初勝利を目指した専大だったが、中盤の失点が響き1点差で惜敗。開幕4連敗となった。この日は宮原明弥(経済1・海星)を早くも先発起用。4回までは粘りの投球を続けたが、先制点をもらった直後の5回に崩れ逆転を許す。打線の反撃も及ばず、東農大に勝ち点を献上した。
1-0で迎えた5回、好投を続けていた宮原が突如崩れた。先頭8番・武田選手を歩かせると、2死から四球と右安で満塁のピンチを招く。そこから4番の酒井選手に押し出し死球を与え同点。さらに5番の和田選手にも四球を与え、連続四死球で逆転を許した。宮原はここでマウンドを常田唯斗(文3・飯山)に託すが、その常田が6番の根津選手に2点適時二塁打を浴びた。5回途中4失点で敗戦投手になった宮原は「調子自体は悪くなかったが、テンポが悪く四死球が多かった」と反省した。
▲宮原について齋藤監督は「4回からちょっと緊張が見えた。代えてやってればっていうのもあるが、勝ち負けに関係なく失敗も経験して伸びていくと思うので」と話した。
▲拓大戦に続いてピンチの場面で登板した常田。この日も代わりばなを叩かれ、「直球がやや内に入ってしまった」と悔やんだ。
打線はこの日もつながり切らなかった。1番に戻った西村進之介(経済4・栄徳)が2安打を放ち、3番で起用された松永知大(経済2・創成館)が2本の三塁打を放つなど上位を打つ2人が奮闘。しかし、2試合連続で6番以降に安打が生まれないなど、上位打線と下位打線の分断は依然深刻。小林寛弥主将(経営4・坂井)は、「自分が自分がとなってしまって、打線につながりがなくなっている」と分断の原因を分析。「最終回は3者凡退だったが、ようやくいい当たりが集中した。初回からあの当たりを出さないと」。主将はうつむきながら言葉を絞り出した。

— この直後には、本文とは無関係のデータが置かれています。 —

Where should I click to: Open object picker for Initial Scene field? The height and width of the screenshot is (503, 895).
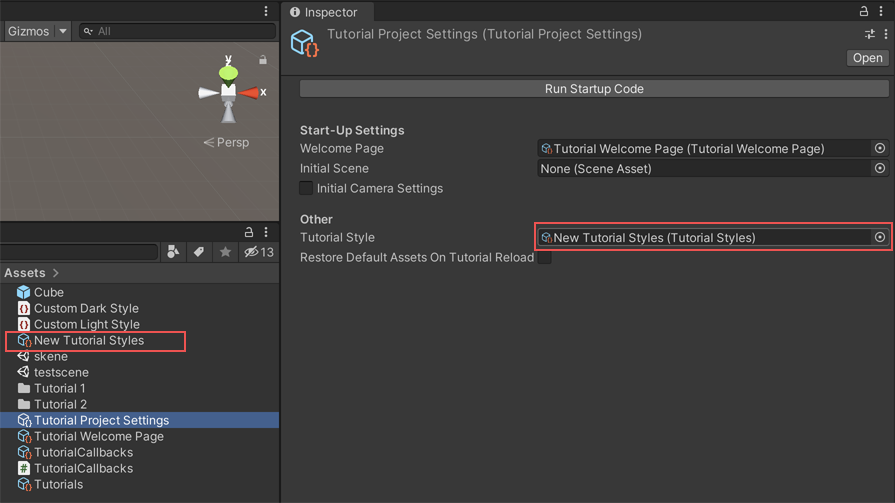point(879,169)
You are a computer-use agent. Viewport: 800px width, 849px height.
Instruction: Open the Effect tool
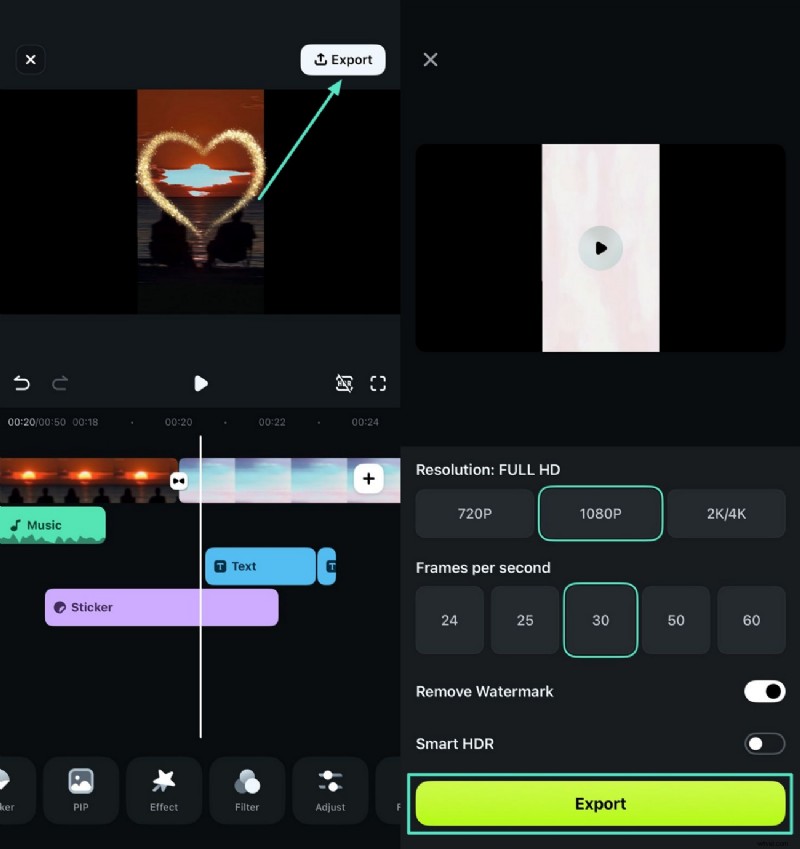tap(164, 790)
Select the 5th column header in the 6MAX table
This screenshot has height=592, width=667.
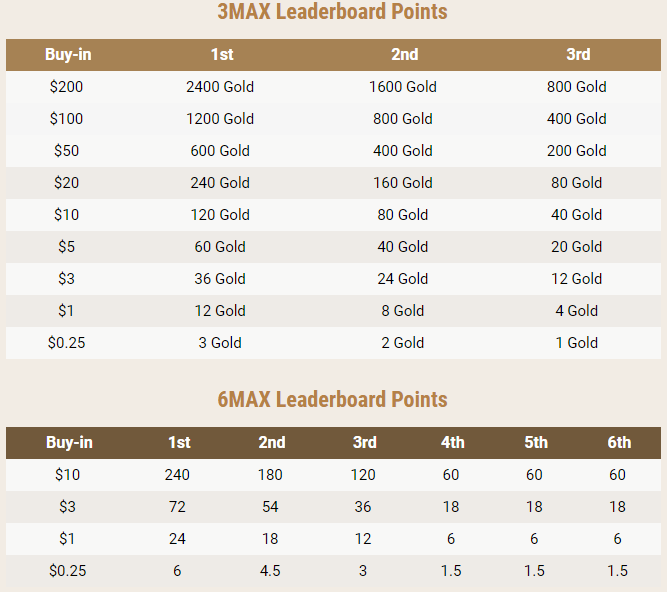(x=536, y=443)
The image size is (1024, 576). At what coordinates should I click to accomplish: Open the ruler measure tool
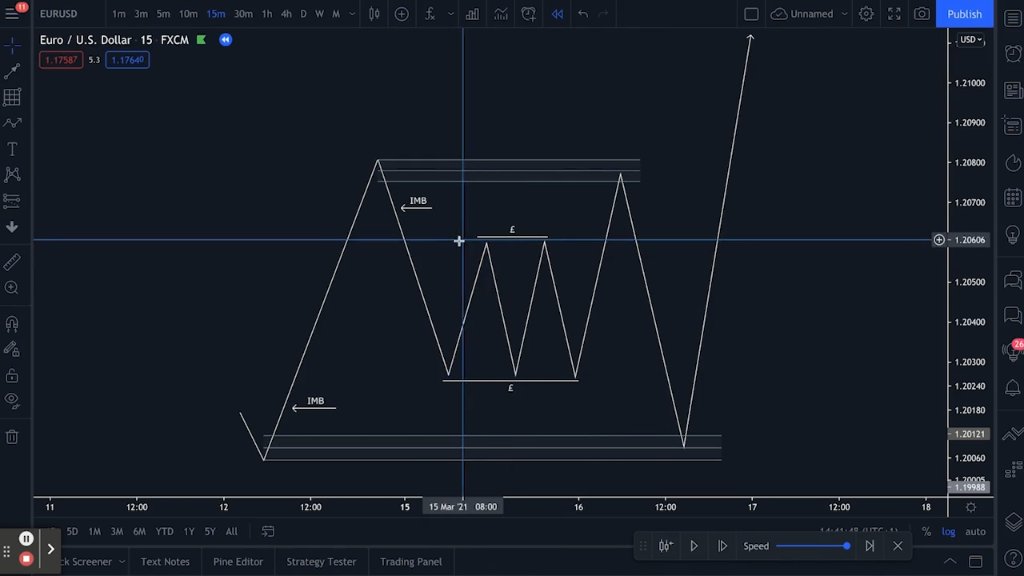point(12,262)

▲1番に戻った西村進。この日は1打席目から鋭い打球を外野へ飛ばした。
▲松永は2試合で3本の三塁打を放つなど好調をキープ。攻撃の起点となっている。
▲下位打線の不振は試合を追うごとに深刻になっている。写真は西里颯(経済3・興南)。
齋藤正直監督は「(打線が上向くには)捨て鉢にならないこと。(安打が)出ない時は何でも追いかけちゃう。疑心暗鬼になって何でも振っちゃうのが悪い結果を生んでしまう」と、ボールを待ち切れていないことが打線の不調を招いていると話す。「打てない打者の時はその雰囲気がバッテリーにも伝わる。伝わるから投手は腕を振れる。そういうところで決まるわけですよ。そういう意味ではまだ雰囲気が出ていないんでしょうね」と、各打者が悪循環に陥っていると指摘。アプローチや打席での振る舞いから改善を図る。
▲齋藤監督は試合後、「落ち込んでいても仕方がありませんので、明るく前向きにやっていくしかないです」と切り替えを求めた。
一方で、投打ともに浮上の兆しは見えた。6回から3番手でリーグ戦初登板を果たした須藤綺梨(経営2・延岡学園)が2回無失点、4番手の石井夢沙士(経済2・秋田)と5番手の太田流星(経営4・札幌大谷)がともに1回無失点。安定した投球で流れを見事に引き戻した。
▲初登板で無失点救援を見せた須藤綺梨。齋藤監督も「手の速さとボールが合っていないから差せる」と絶賛した。
▲4番手の石井。持ち前の力強い直球で3人で斬った。
▲5番手の太田流も完璧な救援を見せた。救援陣は齋藤監督のプラン通りの活躍を果たした。
ここまで不振が続く外山優希(経営4・開星)が4回に適時内野安打を放ち、絶不調の山本健斗(経済4・松商学園)も8回に1点差に迫る適時打を放った。いずれも捉えた打球ではなかったが、指揮官は「適時打が出るとバッティングって上向きになりますから、それ(調子が上向くこと)を信じている」と期待を込めた。
▲8回に適時打を放った山本健。本来の姿とはまだ程遠いが、この1本をきっかけにしたい。
次戦は4月29日に国士大と対戦する。現在リーグ唯一の未勝利で単独最下位だが、チームの暗さを振り払い、まずは初勝利を目指す。